I then felt overcome by a feeling of gratitude, of connectedness to the little Self I used to be, and the young woman I’ve grown into. I think I imagined myself about 17 in that vision, and here I am at 24. I fit the vision really well at 17 too, come to think of it. I had long hair, I could drive, I listened to country. But I was also in the throes of an agonizing battle with anorexia. So I did not really fit the image, not truly. I was deeply unhappy, frightened, isolated and lost. Lost in the depths of my own darkness.

Today is very different. I am grown, I am learned, I am happy. I am carefree in comparison to my 17 year old Self. Not to mention, I never recalled this vivid memory at 17. I was far too preoccupied with unconsciously fighting for my life. I remembered it now, at 24, on a muggy Thursday for a reason. It came to me now because it would have meaning. It would evoke the innocence that I once had, the youthful enthusiasm for life.
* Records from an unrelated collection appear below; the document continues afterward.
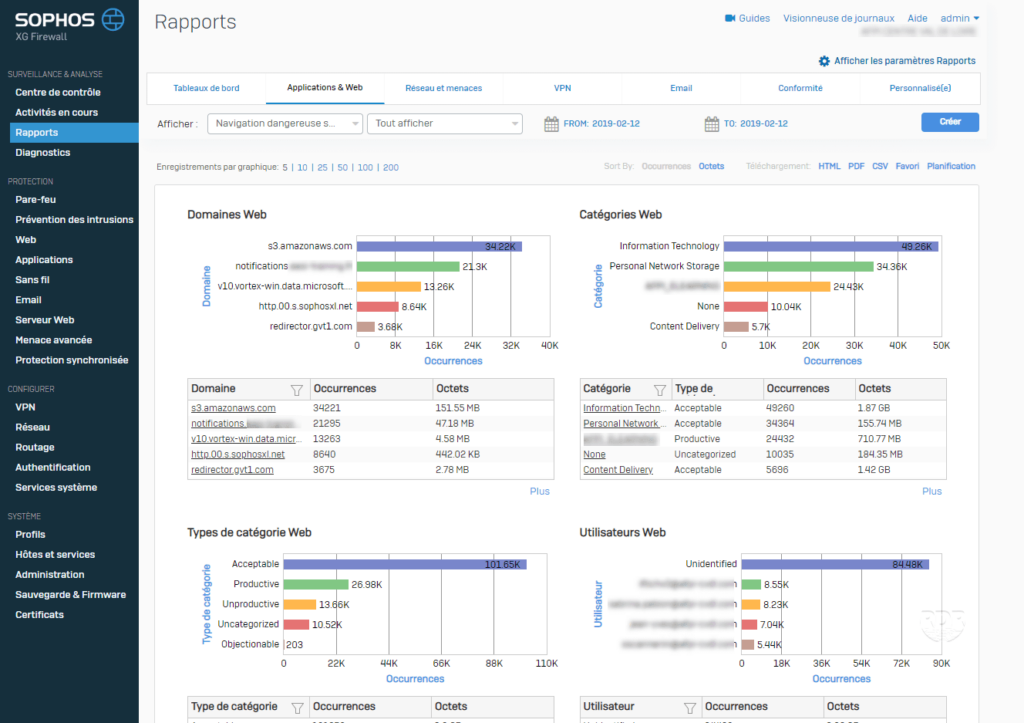
Task: Expand the Tout afficher dropdown
Action: pyautogui.click(x=444, y=124)
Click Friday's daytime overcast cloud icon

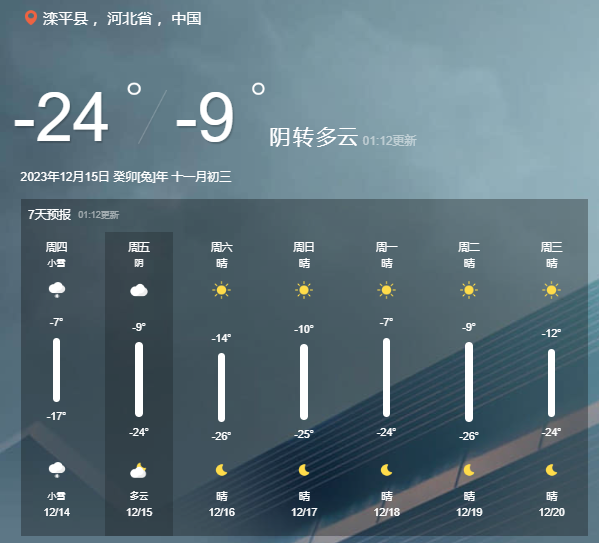(x=139, y=290)
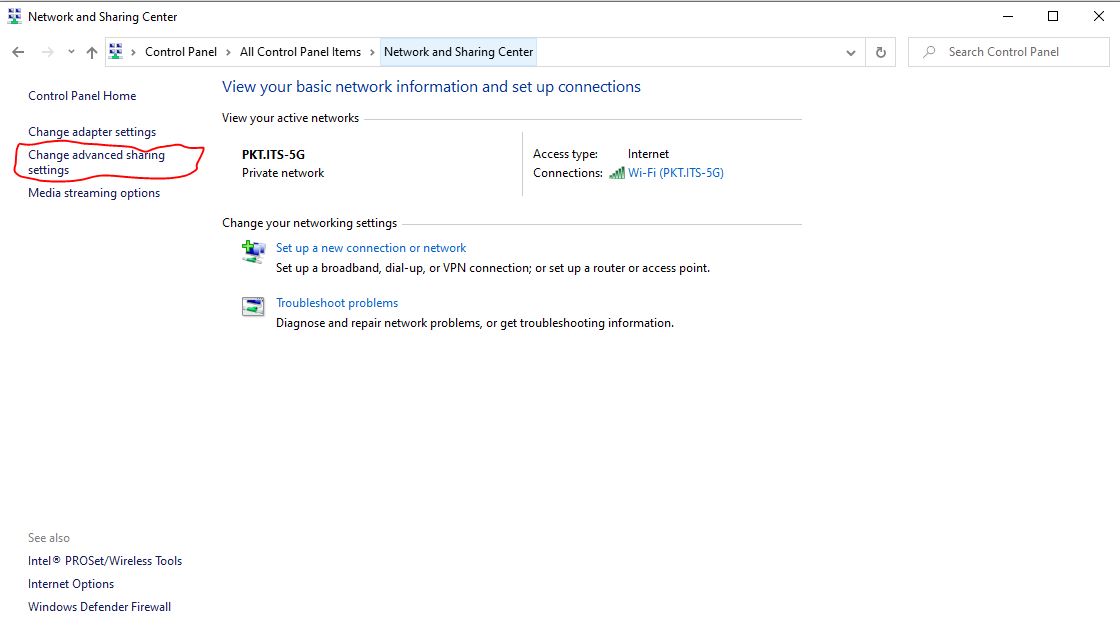Click the Search Control Panel field
The width and height of the screenshot is (1120, 634).
tap(1010, 52)
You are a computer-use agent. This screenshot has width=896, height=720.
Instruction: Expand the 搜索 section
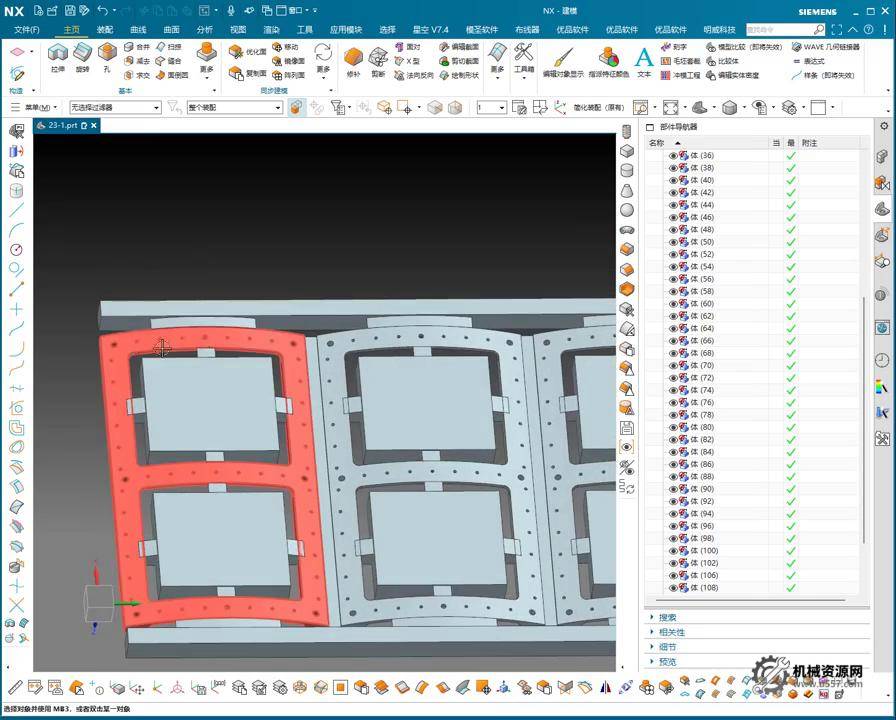pos(668,618)
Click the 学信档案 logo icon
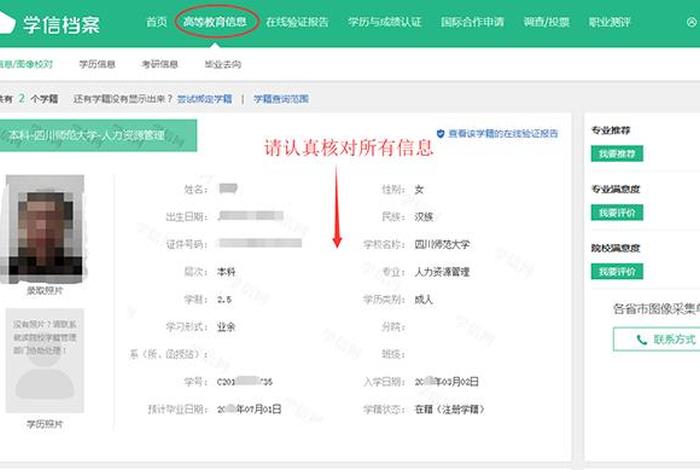The height and width of the screenshot is (470, 700). tap(8, 23)
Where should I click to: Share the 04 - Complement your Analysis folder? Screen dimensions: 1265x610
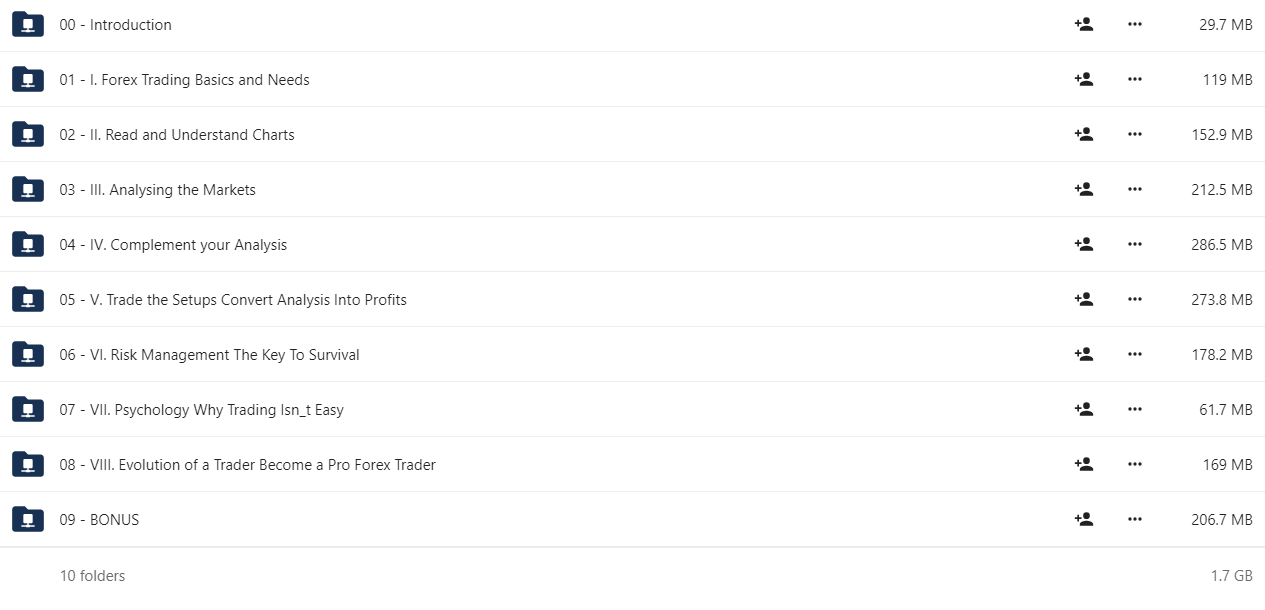click(1083, 244)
What purpose does it serve? if I were to guess, I suppose the purpose would be to reignite my childlike passion for life, for “the little things;” a reminder to delight in the minor details of my life. When seen through the eyes of myself fifteen years ago, being able to drive a car, blaring my country radio, barefoot if I so choose does sound pretty rad.

I take this apt timed recollection as a reminder that I am here, on this earth, in pursuit of magic. A reminder to always ride the inspiration of my spirit, to never take for granted what it is to be alive, to be aware, to be me.

I’ll end tonight with a reminder for us all…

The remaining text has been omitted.